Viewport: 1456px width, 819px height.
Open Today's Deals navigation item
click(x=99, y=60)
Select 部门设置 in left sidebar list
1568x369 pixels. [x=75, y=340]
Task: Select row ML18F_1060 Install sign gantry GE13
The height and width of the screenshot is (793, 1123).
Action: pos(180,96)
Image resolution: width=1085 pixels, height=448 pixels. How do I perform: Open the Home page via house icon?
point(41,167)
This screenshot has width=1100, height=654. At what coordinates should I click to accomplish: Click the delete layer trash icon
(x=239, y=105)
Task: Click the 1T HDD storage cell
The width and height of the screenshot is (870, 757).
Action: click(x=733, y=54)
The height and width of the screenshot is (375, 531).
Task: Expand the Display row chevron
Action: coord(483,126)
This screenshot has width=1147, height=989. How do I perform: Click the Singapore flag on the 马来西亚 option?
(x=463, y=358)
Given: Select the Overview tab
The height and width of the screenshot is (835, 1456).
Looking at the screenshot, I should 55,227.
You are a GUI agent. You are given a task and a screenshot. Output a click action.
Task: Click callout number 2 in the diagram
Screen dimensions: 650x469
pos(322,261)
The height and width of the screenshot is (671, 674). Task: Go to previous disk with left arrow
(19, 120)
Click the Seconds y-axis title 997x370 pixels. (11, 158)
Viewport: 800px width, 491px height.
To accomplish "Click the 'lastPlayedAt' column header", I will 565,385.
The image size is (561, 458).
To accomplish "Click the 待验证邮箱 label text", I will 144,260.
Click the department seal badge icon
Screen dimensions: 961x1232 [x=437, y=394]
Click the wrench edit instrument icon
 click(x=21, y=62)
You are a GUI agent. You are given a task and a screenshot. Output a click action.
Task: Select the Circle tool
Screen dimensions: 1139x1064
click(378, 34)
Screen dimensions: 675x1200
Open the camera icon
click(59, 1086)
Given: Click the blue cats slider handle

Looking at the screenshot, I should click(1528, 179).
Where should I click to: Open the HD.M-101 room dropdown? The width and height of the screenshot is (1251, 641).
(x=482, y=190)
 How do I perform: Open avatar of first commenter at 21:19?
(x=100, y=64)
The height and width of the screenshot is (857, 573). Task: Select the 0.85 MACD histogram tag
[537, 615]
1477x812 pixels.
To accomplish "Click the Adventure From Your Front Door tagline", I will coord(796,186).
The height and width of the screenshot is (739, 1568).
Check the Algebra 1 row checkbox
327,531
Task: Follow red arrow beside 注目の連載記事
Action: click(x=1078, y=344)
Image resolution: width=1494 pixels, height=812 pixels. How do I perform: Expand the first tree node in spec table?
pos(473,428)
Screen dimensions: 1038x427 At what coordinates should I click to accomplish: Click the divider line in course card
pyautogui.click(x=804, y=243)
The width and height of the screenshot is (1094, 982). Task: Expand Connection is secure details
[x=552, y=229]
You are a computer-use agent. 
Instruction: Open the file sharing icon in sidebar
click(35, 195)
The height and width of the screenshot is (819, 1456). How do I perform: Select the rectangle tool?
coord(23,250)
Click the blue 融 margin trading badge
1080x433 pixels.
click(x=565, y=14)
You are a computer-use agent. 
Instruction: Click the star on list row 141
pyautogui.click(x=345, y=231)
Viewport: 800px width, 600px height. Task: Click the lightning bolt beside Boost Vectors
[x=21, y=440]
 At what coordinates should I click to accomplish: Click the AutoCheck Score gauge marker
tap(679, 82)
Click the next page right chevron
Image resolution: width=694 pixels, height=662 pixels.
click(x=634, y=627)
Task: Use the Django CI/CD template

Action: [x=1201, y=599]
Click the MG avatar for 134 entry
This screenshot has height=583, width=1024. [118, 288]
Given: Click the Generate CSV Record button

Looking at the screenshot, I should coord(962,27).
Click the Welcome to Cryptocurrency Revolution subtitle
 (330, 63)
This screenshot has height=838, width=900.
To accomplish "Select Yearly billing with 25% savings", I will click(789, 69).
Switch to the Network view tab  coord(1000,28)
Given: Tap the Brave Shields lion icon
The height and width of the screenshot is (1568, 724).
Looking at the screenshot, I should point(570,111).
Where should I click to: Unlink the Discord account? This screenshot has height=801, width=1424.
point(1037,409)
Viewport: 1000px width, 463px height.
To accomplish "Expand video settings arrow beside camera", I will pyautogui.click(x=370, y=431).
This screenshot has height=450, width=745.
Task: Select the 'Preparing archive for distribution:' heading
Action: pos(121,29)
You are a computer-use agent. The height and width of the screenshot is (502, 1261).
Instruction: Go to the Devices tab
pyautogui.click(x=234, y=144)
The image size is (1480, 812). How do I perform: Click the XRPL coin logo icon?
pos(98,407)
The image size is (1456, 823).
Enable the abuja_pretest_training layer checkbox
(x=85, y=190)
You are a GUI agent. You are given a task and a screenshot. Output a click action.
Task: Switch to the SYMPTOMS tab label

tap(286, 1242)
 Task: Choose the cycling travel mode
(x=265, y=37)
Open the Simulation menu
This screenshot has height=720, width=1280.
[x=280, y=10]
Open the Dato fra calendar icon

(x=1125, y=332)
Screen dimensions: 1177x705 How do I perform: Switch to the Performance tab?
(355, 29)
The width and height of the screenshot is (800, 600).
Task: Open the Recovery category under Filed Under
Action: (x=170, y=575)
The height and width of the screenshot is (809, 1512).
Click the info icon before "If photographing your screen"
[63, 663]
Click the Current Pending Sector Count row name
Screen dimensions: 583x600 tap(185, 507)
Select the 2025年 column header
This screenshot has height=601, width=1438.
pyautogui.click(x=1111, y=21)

□ □ □ □ □

◆ Required action
Repeat each record above precisely as written.

◆ Exercise output
Viewport: 1456px width, 819px height.
Open Today's Deals navigation item
click(x=99, y=60)
Select 部门设置 in left sidebar list
1568x369 pixels. [x=75, y=340]
Task: Select row ML18F_1060 Install sign gantry GE13
The height and width of the screenshot is (793, 1123).
Action: pos(180,96)
Image resolution: width=1085 pixels, height=448 pixels. How do I perform: Open the Home page via house icon?
point(41,167)
This screenshot has width=1100, height=654. At what coordinates should I click to accomplish: Click the delete layer trash icon
(x=239, y=105)
Task: Click the 1T HDD storage cell
The width and height of the screenshot is (870, 757).
Action: click(x=733, y=54)
The height and width of the screenshot is (375, 531).
Task: Expand the Display row chevron
Action: coord(483,126)
This screenshot has width=1147, height=989. How do I perform: Click the Singapore flag on the 马来西亚 option?
(x=463, y=358)
Given: Select the Overview tab
The height and width of the screenshot is (835, 1456).
Looking at the screenshot, I should 55,227.
You are a GUI agent. You are given a task and a screenshot. Output a click action.
Task: Click callout number 2 in the diagram
Screen dimensions: 650x469
pos(322,261)
The height and width of the screenshot is (671, 674). Task: Go to previous disk with left arrow
(19, 120)
Click the Seconds y-axis title 997x370 pixels. (11, 158)
Viewport: 800px width, 491px height.
To accomplish "Click the 'lastPlayedAt' column header", I will 565,385.
The image size is (561, 458).
To accomplish "Click the 待验证邮箱 label text", I will 144,260.
Click the department seal badge icon
Screen dimensions: 961x1232 [x=437, y=394]
Click the wrench edit instrument icon
 click(x=21, y=62)
You are a GUI agent. You are given a task and a screenshot. Output a click action.
Task: Select the Circle tool
Screen dimensions: 1139x1064
click(378, 34)
Screen dimensions: 675x1200
Open the camera icon
click(59, 1086)
Given: Click the blue cats slider handle

Looking at the screenshot, I should click(1528, 179).
Where should I click to: Open the HD.M-101 room dropdown? The width and height of the screenshot is (1251, 641).
(x=482, y=190)
 How do I perform: Open avatar of first commenter at 21:19?
(x=100, y=64)
The height and width of the screenshot is (857, 573). Task: Select the 0.85 MACD histogram tag
[537, 615]
1477x812 pixels.
To accomplish "Click the Adventure From Your Front Door tagline", I will coord(796,186).
The height and width of the screenshot is (739, 1568).
Check the Algebra 1 row checkbox
327,531
Task: Follow red arrow beside 注目の連載記事
Action: click(x=1078, y=344)
Image resolution: width=1494 pixels, height=812 pixels. How do I perform: Expand the first tree node in spec table?
pos(473,428)
Screen dimensions: 1038x427 At what coordinates should I click to accomplish: Click the divider line in course card
pyautogui.click(x=804, y=243)
The width and height of the screenshot is (1094, 982). Task: Expand Connection is secure details
[x=552, y=229]
You are a computer-use agent. 
Instruction: Open the file sharing icon in sidebar
click(35, 195)
The height and width of the screenshot is (819, 1456). How do I perform: Select the rectangle tool?
coord(23,250)
Click the blue 融 margin trading badge
1080x433 pixels.
click(x=565, y=14)
You are a computer-use agent. 
Instruction: Click the star on list row 141
pyautogui.click(x=345, y=231)
Viewport: 800px width, 600px height. Task: Click the lightning bolt beside Boost Vectors
[x=21, y=440]
 At what coordinates should I click to accomplish: Click the AutoCheck Score gauge marker
tap(679, 82)
Click the next page right chevron
Image resolution: width=694 pixels, height=662 pixels.
click(x=634, y=627)
Task: Use the Django CI/CD template

Action: [x=1201, y=599]
Click the MG avatar for 134 entry
This screenshot has height=583, width=1024. [118, 288]
Given: Click the Generate CSV Record button

Looking at the screenshot, I should coord(962,27).
Click the Welcome to Cryptocurrency Revolution subtitle
 (330, 63)
This screenshot has height=838, width=900.
To accomplish "Select Yearly billing with 25% savings", I will click(789, 69).
Switch to the Network view tab  coord(1000,28)
Given: Tap the Brave Shields lion icon
The height and width of the screenshot is (1568, 724).
Looking at the screenshot, I should point(570,111).
Where should I click to: Unlink the Discord account? This screenshot has height=801, width=1424.
point(1037,409)
Viewport: 1000px width, 463px height.
To accomplish "Expand video settings arrow beside camera", I will pyautogui.click(x=370, y=431).
This screenshot has height=450, width=745.
Task: Select the 'Preparing archive for distribution:' heading
Action: pos(121,29)
You are a computer-use agent. The height and width of the screenshot is (502, 1261).
Instruction: Go to the Devices tab
pyautogui.click(x=234, y=144)
The image size is (1480, 812). How do I perform: Click the XRPL coin logo icon?
pos(98,407)
The image size is (1456, 823).
Enable the abuja_pretest_training layer checkbox
(x=85, y=190)
You are a GUI agent. You are given a task and a screenshot. Output a click action.
Task: Switch to the SYMPTOMS tab label

tap(286, 1242)
 Task: Choose the cycling travel mode
(x=265, y=37)
Open the Simulation menu
This screenshot has height=720, width=1280.
[x=280, y=10]
Open the Dato fra calendar icon

(x=1125, y=332)
Screen dimensions: 1177x705 How do I perform: Switch to the Performance tab?
(355, 29)
The width and height of the screenshot is (800, 600).
Task: Open the Recovery category under Filed Under
Action: (x=170, y=575)
The height and width of the screenshot is (809, 1512).
Click the info icon before "If photographing your screen"
[63, 663]
Click the Current Pending Sector Count row name
Screen dimensions: 583x600 tap(185, 507)
Select the 2025年 column header
This screenshot has height=601, width=1438.
pyautogui.click(x=1111, y=21)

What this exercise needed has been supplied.